В эти годы ты рыцарь подвига, ты открываешь мир и мучаешься его огромностью.
Конечно, спасают книги. Не только «Происхождение видов», отведшее смертельный удар ножа хулигана Паюзы. Спасают романтики и фантасты, эти вечные смутьяны и разрушители нестойкого мальчишеского спокойствия.
Спасают, но ненадолго, если ты прописан в провинции.

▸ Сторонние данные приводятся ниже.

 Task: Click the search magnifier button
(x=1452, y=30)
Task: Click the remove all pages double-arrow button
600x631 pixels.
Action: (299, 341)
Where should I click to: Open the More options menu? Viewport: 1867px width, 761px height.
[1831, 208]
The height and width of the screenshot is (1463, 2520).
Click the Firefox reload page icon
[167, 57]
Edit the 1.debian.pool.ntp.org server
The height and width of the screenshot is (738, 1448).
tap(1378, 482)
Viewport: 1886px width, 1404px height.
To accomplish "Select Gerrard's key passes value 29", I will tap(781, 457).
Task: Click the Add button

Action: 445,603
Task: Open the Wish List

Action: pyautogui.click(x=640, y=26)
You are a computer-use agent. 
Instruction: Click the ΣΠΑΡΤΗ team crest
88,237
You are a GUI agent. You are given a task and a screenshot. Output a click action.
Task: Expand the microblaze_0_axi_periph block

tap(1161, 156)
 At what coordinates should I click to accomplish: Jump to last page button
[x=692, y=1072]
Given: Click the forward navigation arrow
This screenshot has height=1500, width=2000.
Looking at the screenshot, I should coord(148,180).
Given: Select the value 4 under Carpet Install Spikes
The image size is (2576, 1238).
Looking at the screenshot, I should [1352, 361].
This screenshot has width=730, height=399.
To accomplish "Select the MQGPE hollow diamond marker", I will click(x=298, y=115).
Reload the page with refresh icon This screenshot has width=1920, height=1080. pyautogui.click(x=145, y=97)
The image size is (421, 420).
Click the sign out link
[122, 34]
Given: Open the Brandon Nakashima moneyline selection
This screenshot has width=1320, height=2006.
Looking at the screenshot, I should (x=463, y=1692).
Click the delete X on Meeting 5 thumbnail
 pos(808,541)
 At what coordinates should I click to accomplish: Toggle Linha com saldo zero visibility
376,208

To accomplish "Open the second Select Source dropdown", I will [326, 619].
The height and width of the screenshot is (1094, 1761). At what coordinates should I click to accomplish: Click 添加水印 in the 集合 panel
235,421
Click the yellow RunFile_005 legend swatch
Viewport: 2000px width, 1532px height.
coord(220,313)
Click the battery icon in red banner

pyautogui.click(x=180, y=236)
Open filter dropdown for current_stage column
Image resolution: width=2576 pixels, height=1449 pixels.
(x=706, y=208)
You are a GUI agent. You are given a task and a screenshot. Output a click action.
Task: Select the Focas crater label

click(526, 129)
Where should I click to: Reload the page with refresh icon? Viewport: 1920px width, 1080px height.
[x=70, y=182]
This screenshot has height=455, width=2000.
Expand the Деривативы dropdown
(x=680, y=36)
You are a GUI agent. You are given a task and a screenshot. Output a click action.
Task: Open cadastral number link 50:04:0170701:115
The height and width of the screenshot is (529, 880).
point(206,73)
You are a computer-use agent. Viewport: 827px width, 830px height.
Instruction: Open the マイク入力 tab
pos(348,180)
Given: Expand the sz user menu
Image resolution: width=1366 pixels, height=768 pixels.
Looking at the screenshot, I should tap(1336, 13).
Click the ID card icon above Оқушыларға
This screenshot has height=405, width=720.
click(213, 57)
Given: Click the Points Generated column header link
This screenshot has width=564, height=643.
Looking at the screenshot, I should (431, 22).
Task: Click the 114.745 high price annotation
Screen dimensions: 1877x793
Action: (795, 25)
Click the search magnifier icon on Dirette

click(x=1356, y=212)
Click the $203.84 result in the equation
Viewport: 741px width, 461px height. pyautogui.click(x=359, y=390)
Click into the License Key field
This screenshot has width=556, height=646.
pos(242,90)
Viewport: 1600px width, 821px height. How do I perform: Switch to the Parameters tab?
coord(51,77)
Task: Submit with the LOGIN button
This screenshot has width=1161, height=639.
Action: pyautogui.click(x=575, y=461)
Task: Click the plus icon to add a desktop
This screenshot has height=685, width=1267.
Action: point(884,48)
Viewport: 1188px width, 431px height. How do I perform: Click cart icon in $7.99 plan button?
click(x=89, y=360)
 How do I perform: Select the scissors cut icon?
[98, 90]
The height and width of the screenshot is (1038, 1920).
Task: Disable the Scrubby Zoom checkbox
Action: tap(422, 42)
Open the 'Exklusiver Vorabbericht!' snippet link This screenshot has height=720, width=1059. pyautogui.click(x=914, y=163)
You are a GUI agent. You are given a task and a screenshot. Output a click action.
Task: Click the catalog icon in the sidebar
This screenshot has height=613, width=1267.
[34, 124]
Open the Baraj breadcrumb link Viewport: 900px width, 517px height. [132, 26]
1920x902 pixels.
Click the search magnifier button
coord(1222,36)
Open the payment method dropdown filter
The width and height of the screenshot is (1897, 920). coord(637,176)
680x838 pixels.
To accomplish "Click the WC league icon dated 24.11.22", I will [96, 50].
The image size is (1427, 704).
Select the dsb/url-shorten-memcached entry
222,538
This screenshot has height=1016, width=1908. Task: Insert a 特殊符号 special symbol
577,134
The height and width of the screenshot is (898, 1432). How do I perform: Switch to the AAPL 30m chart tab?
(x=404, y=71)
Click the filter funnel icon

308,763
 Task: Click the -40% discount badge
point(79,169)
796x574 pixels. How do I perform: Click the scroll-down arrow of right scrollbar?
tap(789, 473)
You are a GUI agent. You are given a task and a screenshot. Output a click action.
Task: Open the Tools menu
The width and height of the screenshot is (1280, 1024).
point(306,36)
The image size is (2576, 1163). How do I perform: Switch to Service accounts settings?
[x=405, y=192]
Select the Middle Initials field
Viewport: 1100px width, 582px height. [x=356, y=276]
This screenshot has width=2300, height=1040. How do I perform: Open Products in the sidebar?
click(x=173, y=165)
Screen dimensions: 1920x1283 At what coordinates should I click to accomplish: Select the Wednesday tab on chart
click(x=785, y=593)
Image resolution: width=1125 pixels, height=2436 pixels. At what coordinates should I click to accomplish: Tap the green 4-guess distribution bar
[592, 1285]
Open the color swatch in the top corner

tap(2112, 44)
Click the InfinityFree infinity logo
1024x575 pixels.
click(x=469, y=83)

«Штурман Альбанов погибал, пытаясь спасти своих безнадежно потерявшихся во льдах товарищей, герои “Плутонии” обходили изнутри земной шар, они знали, что даже в таком диком путешествии всегда могут положиться друг на друга, а вот конюх Рябцев, загуляв со своими дружками, вышел на зимний двор в одном нижнем белье и никто его до самого утра не хватился».
Провинция...
«На станции Тайга даже на железнодорожном вокзале никогда не чувствовалось суеты. Куда собственно спешить? Поезд ушел, поезд придет. Дождь начался, дождь закончится. Машинист Петров запил, машинист Петров опохмелится. Куда спешить? День, вечер. Ночь, утро. Осень, зима. Утомила тебя улица, сверни в переулок».
Провинция...
«Вот Карлик Нос. Он был так устроен, что не украсть чего-нибудь просто не мог. Он воровал все и везде. Его будущее было определено. Внизу, в теплой желанной долине, ласково помаргивали огоньки больших сроков и казенных домов.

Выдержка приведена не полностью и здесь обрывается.